RE: Technologie im Training: notwendig oder Spielzeug? - gera - 21.10.2018

Sinn und Überflüssigkeit der Meßtechniken prima von  lor-olli  und diak  beschrieben.

Ich habe die wenigen veröffentlichten Meßdaten Dr.Killing,Hochsprung + Dreisprung  und ISP Darmstadt,Weitsprung auf ihre Brauchbarkeit genau angesehen.
Viel Wichtiges fehlt , das Veröffentlichte ist meist zur effizienten Techniksteuerung unbrauchbar,weil einfach falsch.
Ein paar Wochen noch , dann veröffentliche ich meine genaue Betrachtung.


RE: Technologie im Training: notwendig oder Spielzeug? - gera - 17.12.2018

Ich habe mir nun die veröffentlichten Daten mehrerer Institute genauer angesehen.
Es sind : Killing`s Hochsprungbuch ,2016 /OSP Hessen,Weitsprung/DLV,Dreisprung;EM München/DLV,Weitsprung,WM 2009/ 
             IAAF Weit/Drei/Hoch für die WM 2017.

Die Ergebnisse sind überall ernüchtrend.
Das Ziel mit diesen messtechnischen Daten aus 3D-Technik mit Vidoekameras trainingsrelevante Schlüsse ziehen zu können, werden  bei weitem nicht erfüllt.
Ich kann mir nicht vorstellen, dass die Technik selbst genaue Daten nicht hergibt.
Andererseits sind immer wieder einige fehlerhafte Unterscheidungen von leistungsbestimmenden Faktoren zu beobachten.
Zum Beispiel wird nicht zwischen Abdruckwinkel und Abflugwinkel eines Absprungs unterschieden.

Nehmen wir zwei Sprünge  Barshim`s über jeweils 2,41 m.
Lt.Dr.Killing springt Barshim mit einem Rücklagewinkel von  24  grad ab, nach den Auswertungen der IAAF zur WM 2017 springt er mit 36  grad Rücklage ab.

Schon dieser eine Wert bestimmt die Größe aller folgenden Parameter bis zur erzielten Sprunghöhe .

was soll eine Trainer / Athlet  aus diesem angeboten Wert machen?

Noch ist es leider so, dass aus den unsicheren messtechnischen Daten keine Rückschlüsse auf technische Veränderungen gezogen werden können, noch kann man nach erfolgter techn.

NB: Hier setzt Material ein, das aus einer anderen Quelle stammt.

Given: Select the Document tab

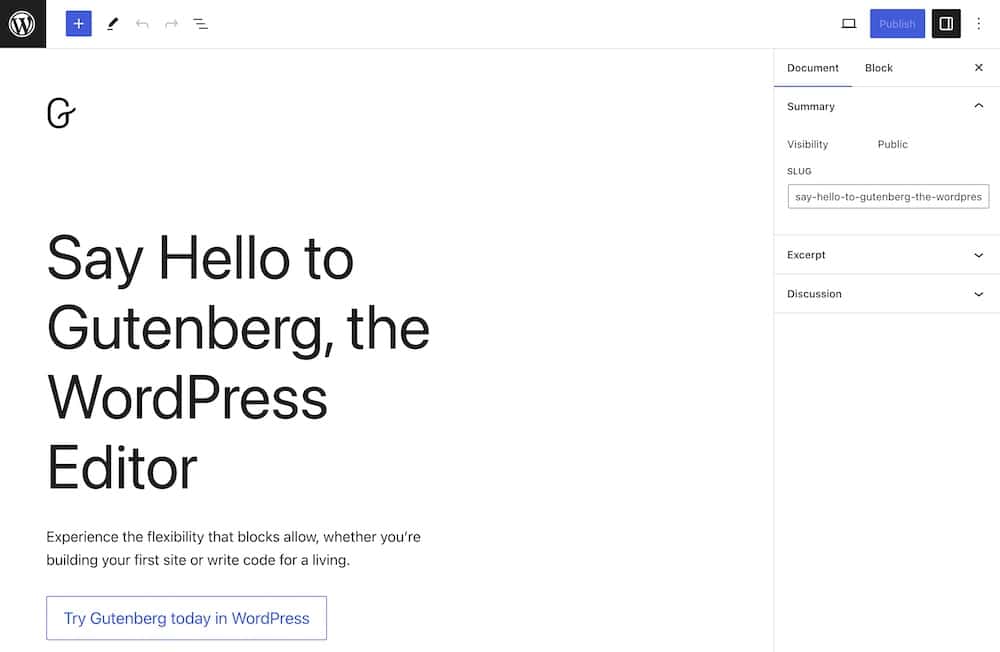Looking at the screenshot, I should click(812, 68).
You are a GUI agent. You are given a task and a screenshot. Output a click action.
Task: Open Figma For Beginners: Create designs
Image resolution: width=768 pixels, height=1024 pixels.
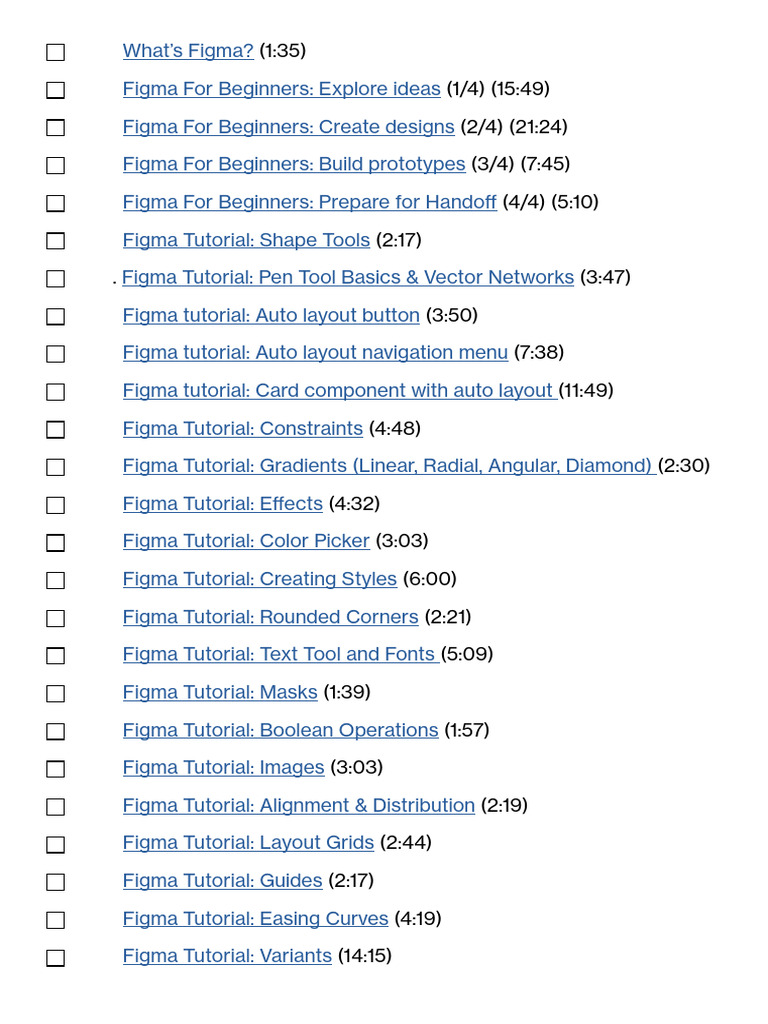[x=288, y=127]
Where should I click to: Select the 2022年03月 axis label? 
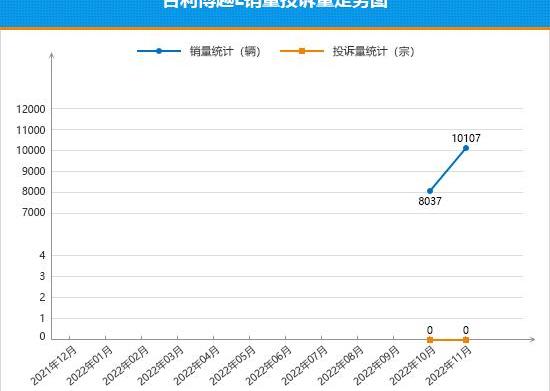coord(161,365)
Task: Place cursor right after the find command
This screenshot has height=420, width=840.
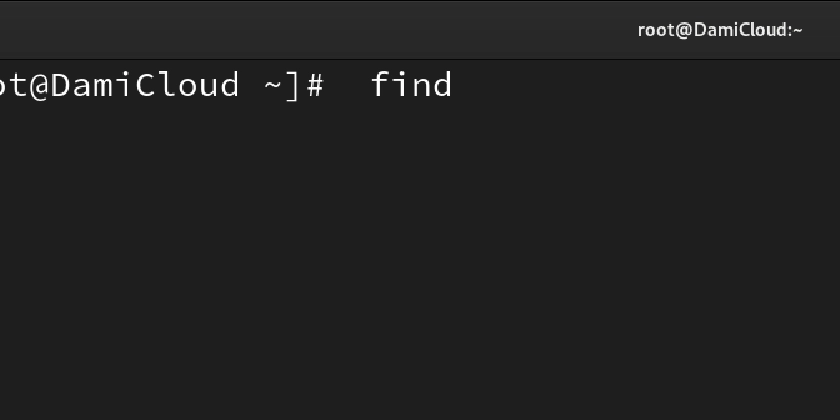Action: (455, 86)
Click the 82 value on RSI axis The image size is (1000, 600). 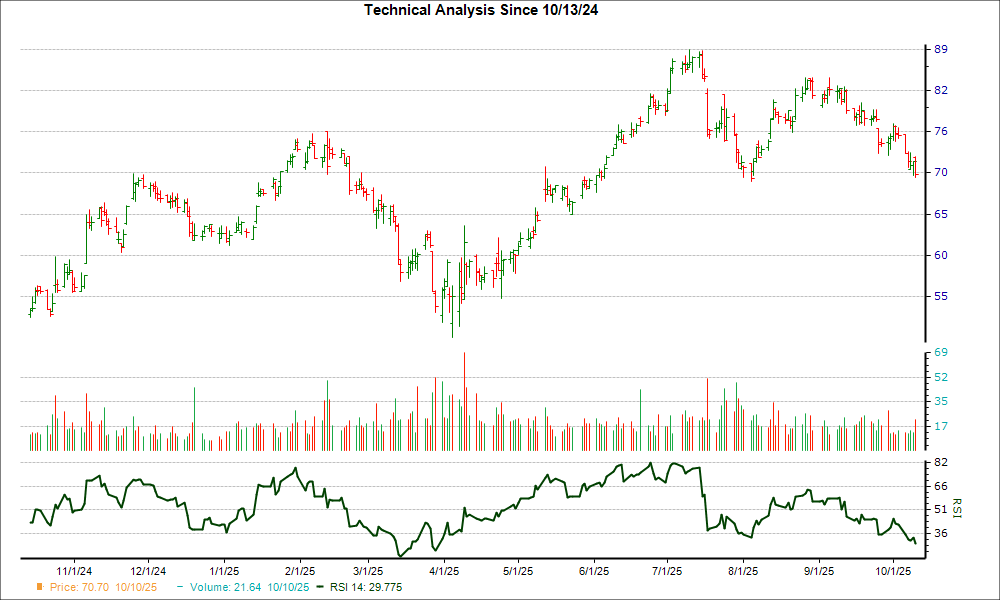(x=940, y=463)
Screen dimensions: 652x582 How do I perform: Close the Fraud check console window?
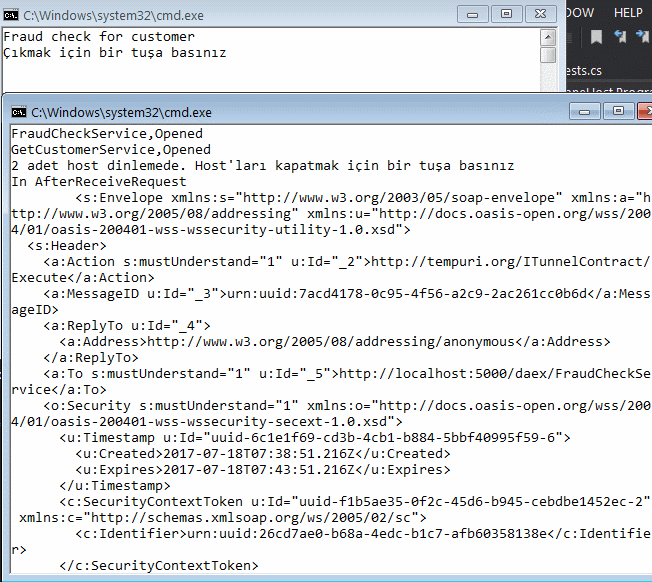click(539, 13)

Veränderung eines Ablaufs kontrollieren , ob der gewünschte Erfolg auch eingtreten ist.


RE: Technologie im Training: notwendig oder Spielzeug? - gera - 19.12.2018

nochmals zum Rücklagewinkel.
Bei der aufwendigen Erfassung der biomechanischen Daten von der IAAF zur WM 2017 werden als Rücklagewinkel beim Weitsprung 34,6  -  38  grad angegeben.

Nach Auswertung DLV von der WM 2009 sind im gleiche Leistungsniveau beim
Weitsprung  22  - 30  grad  gemessen worden.

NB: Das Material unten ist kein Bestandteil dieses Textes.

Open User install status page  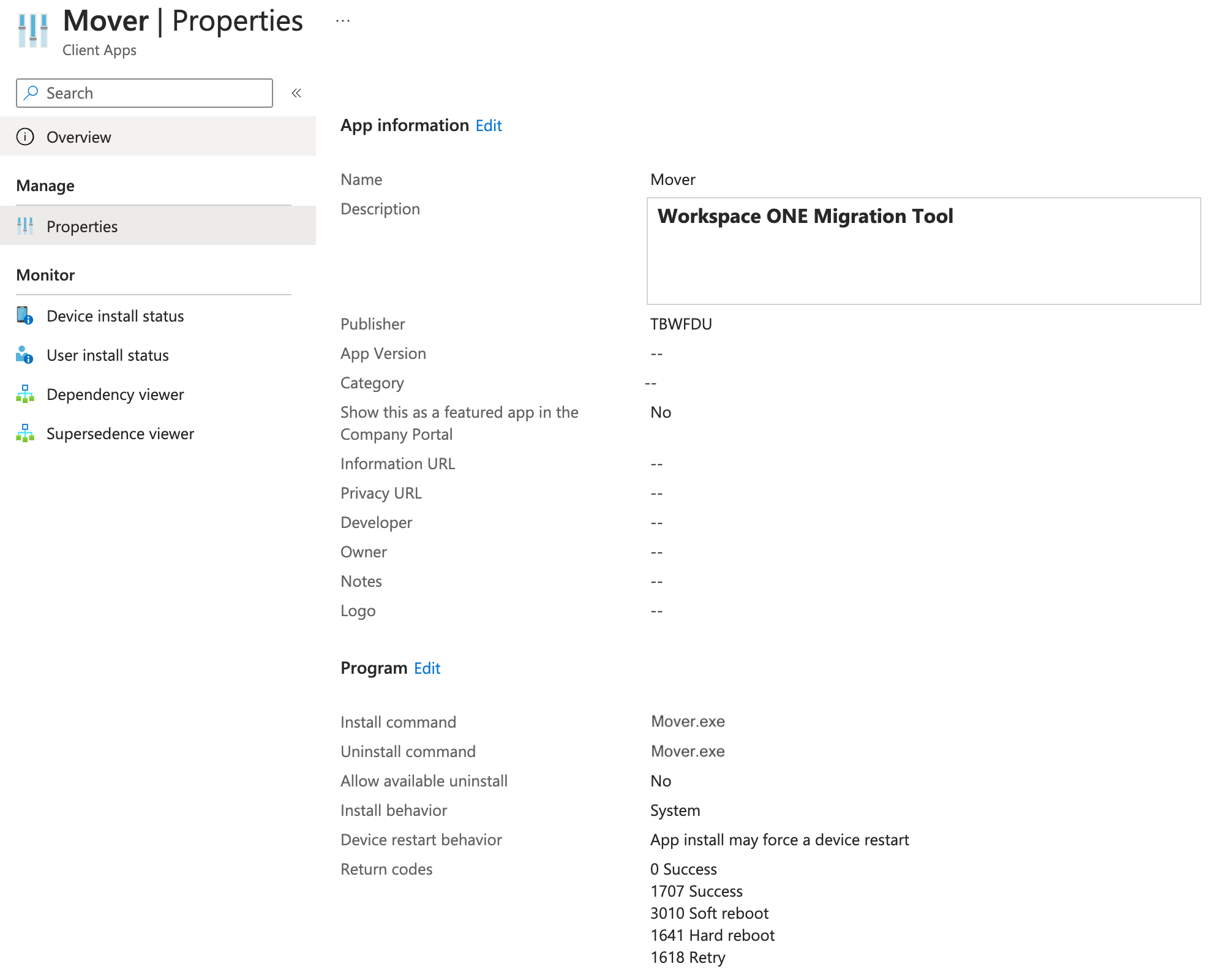[x=108, y=355]
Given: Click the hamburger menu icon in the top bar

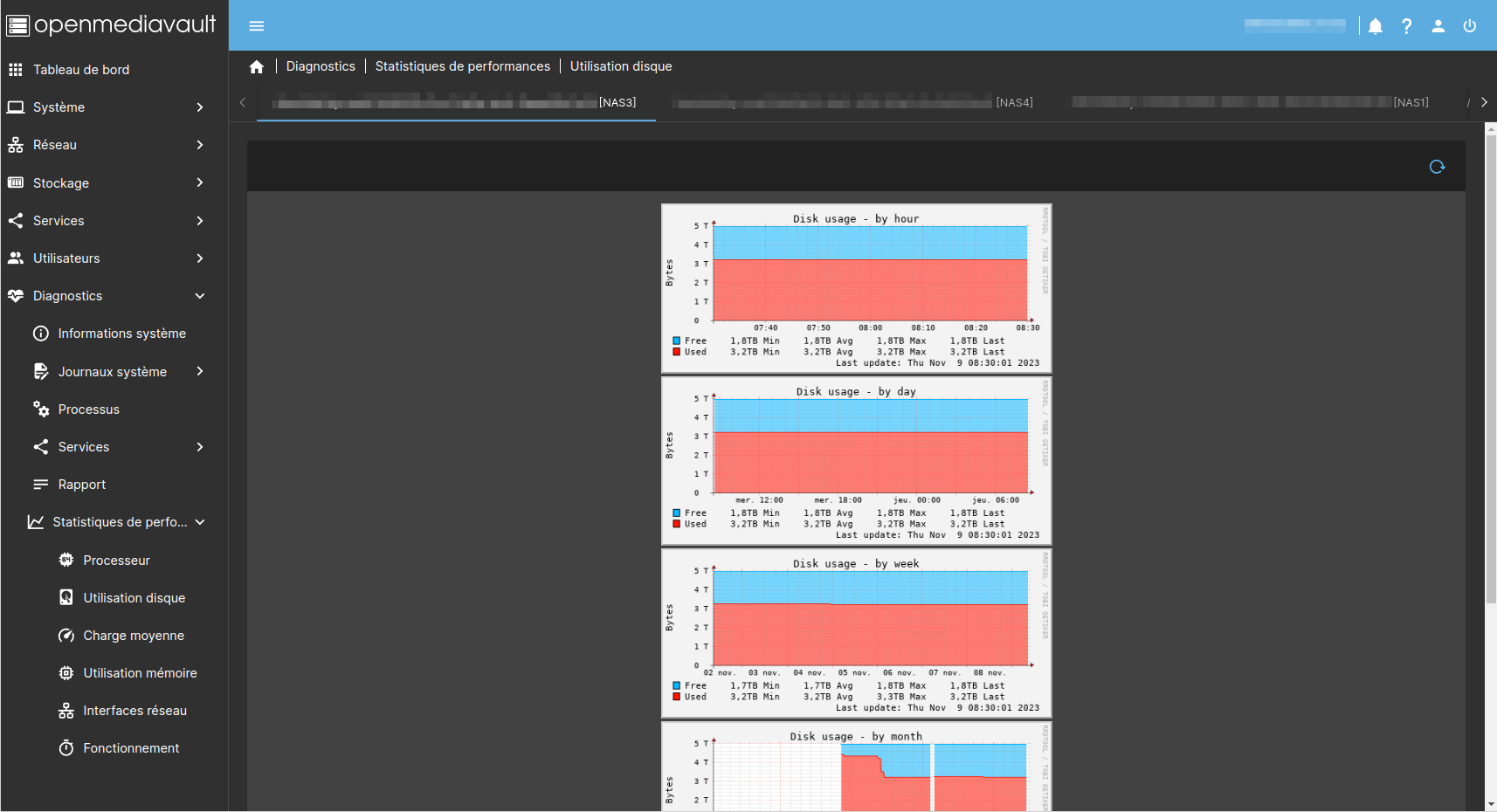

Die Angaben zum Rücklagewinkel des DLV  sind wesentlich besser als die der IAAF.

So große Rücklagewinkel wie sie die IAAF angibt, passen zum Hochsprung, sind aber im Weitsprung unreal.
So verschiedene Messwerte werden aber als Analysen veröffentlicht und können doch nur zur Verunsicherung von Trainer/Athlet führen.
Wenn schon der Rücklagewinkel falsch erfasst wird, bringen die sich daraus ergebenden weiteren Parameter natürlich auch irreale Werte.
Das sind als erstes beim falschen Rücklagewinkel der Bremsstoß , die Verteilung des Absprungimpulse in Vertikal  und Horizontal , usw.

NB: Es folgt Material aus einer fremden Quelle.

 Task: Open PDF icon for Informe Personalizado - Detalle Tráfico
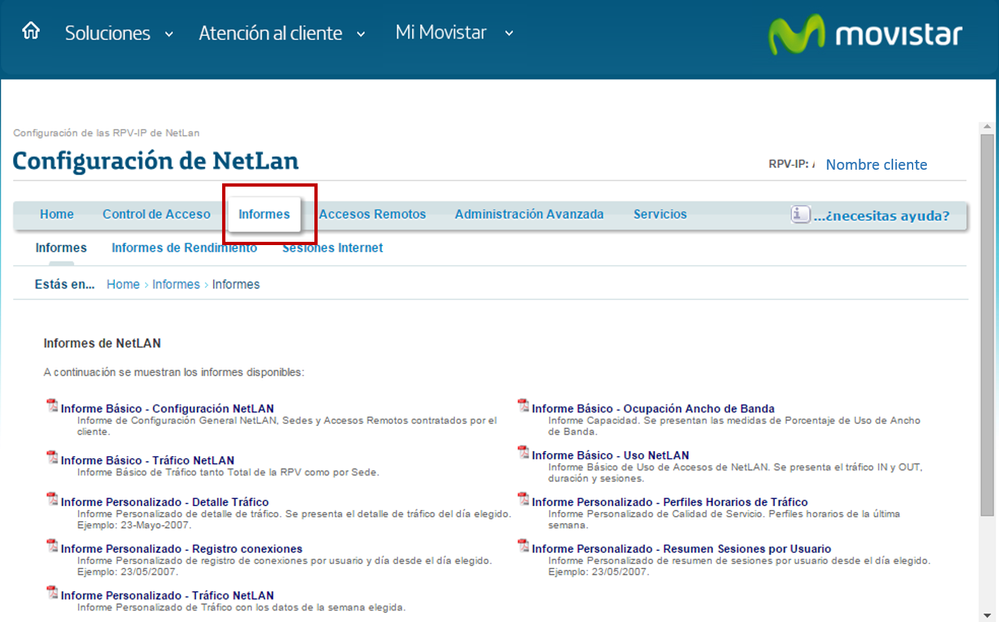point(51,501)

Solange das so ist sollten sich  Trainer/Athlet besser an Gefühl/ sichtbarer Einschätzung+Videoaufnahme und Erfahrung
halten.


RE: Technologie im Training: notwendig oder Spielzeug? - Q-Li - 20.12.2018

Bei dem Thema fällt mir doch so ein Sensor wie der Stryd ein. Abgesehen davon, ob die errechneten Werte mehr oder weniger genau sind, macht speziell dieser Sensor Sinn? Lauftraining nach Watt bringt das was? Wattmessung ist im Radsport ja kaum wegzudenken. Falls es was bringt, wie müsste man danach trainieren? Hat schon jemand mit dem Dingen Erfahrungen? Wäre das nur was für den Langstreckenbereich oder auch was für Mittelstreckler oder gar Sprinter? Bodenkontakzeiten, etc. werden ja auch ermittelt.